## RAW DATA
◇ ◇ ◇

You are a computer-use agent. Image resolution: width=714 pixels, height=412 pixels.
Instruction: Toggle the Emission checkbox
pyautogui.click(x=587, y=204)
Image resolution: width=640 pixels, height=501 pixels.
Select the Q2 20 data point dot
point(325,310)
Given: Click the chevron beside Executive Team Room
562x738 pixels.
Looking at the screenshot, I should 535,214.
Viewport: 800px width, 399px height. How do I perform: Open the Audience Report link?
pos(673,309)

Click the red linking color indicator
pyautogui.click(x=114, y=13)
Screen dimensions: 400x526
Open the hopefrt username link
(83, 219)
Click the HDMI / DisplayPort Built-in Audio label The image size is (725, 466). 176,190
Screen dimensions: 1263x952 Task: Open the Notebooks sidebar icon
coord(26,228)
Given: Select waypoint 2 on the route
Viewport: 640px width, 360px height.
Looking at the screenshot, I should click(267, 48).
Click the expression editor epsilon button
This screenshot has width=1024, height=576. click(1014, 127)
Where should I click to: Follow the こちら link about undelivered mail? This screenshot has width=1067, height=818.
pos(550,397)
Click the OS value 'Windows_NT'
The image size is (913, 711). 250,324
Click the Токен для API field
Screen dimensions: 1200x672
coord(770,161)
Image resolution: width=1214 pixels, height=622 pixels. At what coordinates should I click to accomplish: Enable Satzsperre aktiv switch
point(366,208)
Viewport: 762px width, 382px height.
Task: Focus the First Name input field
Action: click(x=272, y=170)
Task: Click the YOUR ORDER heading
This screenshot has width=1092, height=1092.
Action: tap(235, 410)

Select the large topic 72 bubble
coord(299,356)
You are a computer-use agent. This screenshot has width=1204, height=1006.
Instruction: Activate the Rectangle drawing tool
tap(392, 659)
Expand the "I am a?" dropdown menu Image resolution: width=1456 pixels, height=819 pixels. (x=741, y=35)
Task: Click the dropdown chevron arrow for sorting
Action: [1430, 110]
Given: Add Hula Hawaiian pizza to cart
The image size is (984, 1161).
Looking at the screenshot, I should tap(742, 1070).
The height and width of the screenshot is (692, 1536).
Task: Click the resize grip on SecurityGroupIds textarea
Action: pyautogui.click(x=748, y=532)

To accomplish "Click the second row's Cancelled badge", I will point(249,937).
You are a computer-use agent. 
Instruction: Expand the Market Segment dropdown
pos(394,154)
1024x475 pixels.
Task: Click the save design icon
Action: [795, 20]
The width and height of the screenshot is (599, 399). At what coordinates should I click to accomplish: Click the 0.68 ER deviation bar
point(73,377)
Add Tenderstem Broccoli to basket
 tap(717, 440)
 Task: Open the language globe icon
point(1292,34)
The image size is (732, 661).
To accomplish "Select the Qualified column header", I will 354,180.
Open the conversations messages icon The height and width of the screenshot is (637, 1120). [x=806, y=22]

◇ ◇ ◇

## YOUR OBJECTIVE
Pull out every line of the records that includes the string "Given".

## EXERCISE SOLUTION
Given: Click the chevron beside Executive Team Room
Given: Select waypoint 2 on the route
Given: Add Hula Hawaiian pizza to cart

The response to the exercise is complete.